Cada dia mais vou seguindo pro lado que me puxam, cada dia mais entregue, inerte, inútil. E essa vontade de explodir que não passa... To ficando chato mesmo, pode dizer. Tô nem ai. "Pô, toda hora com esse papo de explodir!". Quer que eu fale o que, se é isso que quero? Acho que vou entrar pro Hamas, pra Al Qaeda, sei lá... Não, não... Melhor explodir sozinho, sem levar outras vidas comigo. Melhor implodir! boa! Lógico! Já estou implodindo, aliás. Não dá pra saber o que acontecerá após. Sabe-se apenas que a vida há de cessar, o estomago não mais vai roncar, as lontras não mais voarão. Elas cairão para o fundo do fundo do oceano, o pélago mais profundo do mundo... perdão pelas rimas, senhor! Senhora... Ô, vó! Dá um jeito em mim... Não tem rima quando não tem ação, não tem palavra. Não tem som. O fim é sempre o começo, como me disse a rainha num sonho. E o que é o começo? O fim?

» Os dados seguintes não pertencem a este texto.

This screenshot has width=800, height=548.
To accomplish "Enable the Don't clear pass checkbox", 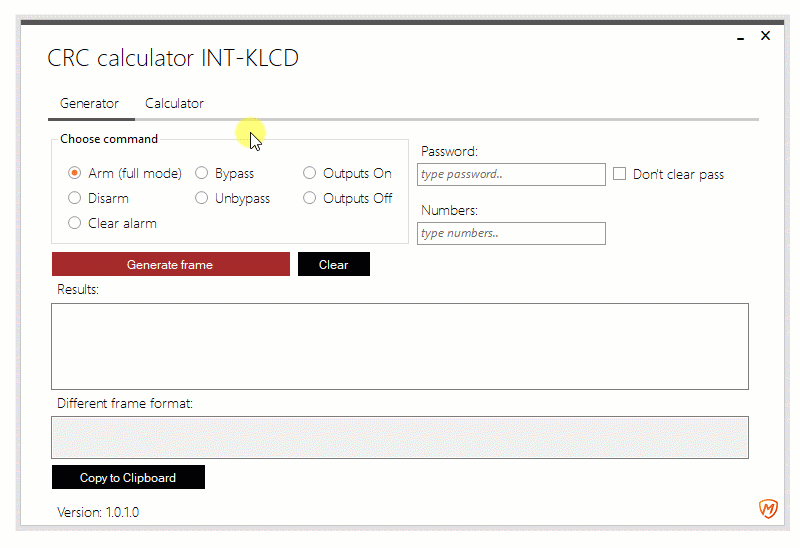I will coord(620,174).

Foda-se o fim e o começo, foda-se o mundo, foda-se quem gosta de atores-gado que seguem sempre a mesma linha, e essas porras de prédios-teatro feitas por políticos de merda que não querem saber de nada além de ter um palanque pra poder falar entre um espetáculo e outro.

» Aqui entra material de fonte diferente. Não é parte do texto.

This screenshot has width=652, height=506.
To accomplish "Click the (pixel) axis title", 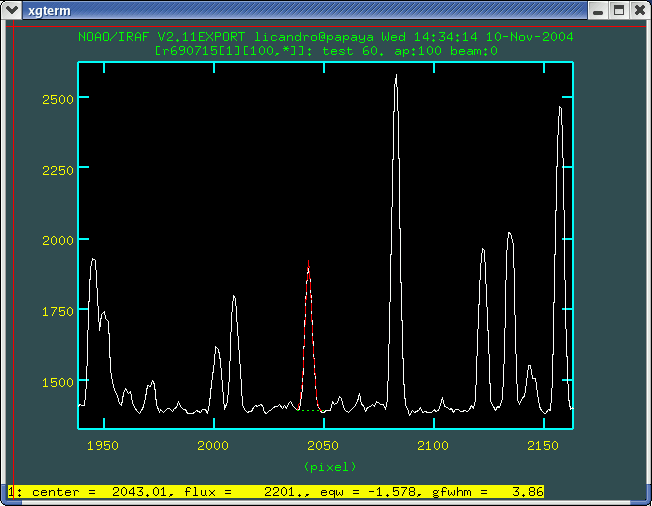I will coord(329,467).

O jurado do festival criticou nossa experimentação, e ainda me disse: "Daqui há vinte anos vou te ver no palco italiano de novo!" Vamo ver!! Admito que errei muito nas experimentações. Admito que muita coisa não funcionou. Mas outras coisas funcionaram maravilhosamente bem!! A coisa pendeu mais para as críticas do que para os elogios. Foda-se. Eu chuto o balde mesmo, foda-se, foda-se, foda-se (perdão, vó). Nós acertamos no que mais acreditávamos acertar! É o que interessa. Sinal de que tinhamos uma noção razoável do que estávamos fazendo. E ai de quem não experimentar! Não ousar! Ai dos atores-gado que rumam sempre para o mesmo lugar!

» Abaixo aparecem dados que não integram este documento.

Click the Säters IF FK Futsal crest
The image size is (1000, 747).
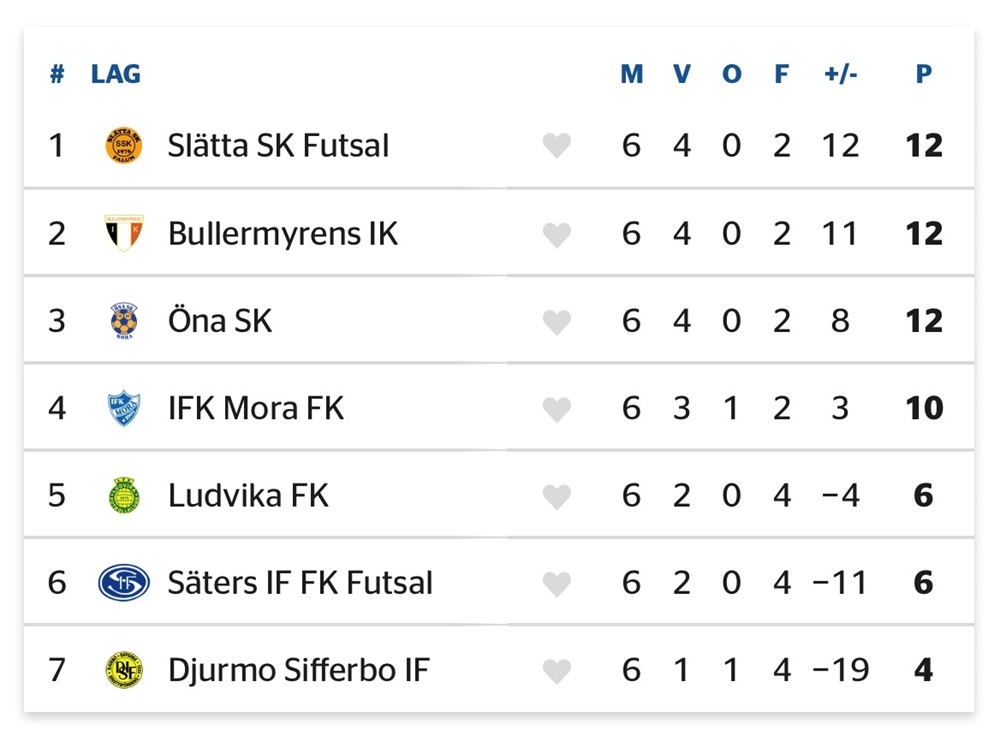[x=123, y=583]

Né, vó? Ai, que vontade de deitar minha cabeça no seu colo, dona Nair... Não tenho rumo, estou perdido. Nem Iemanjá, nem Jesus me salvam agora. Preciso retroceder toda a caminhada, repensar as direções. Refazê-las. Pisar no chão de novo para só então soltar esses nós que me cercam. Esses nós que, quanto mais desato, mais se refazem... Paro, respiro, e tento novamente.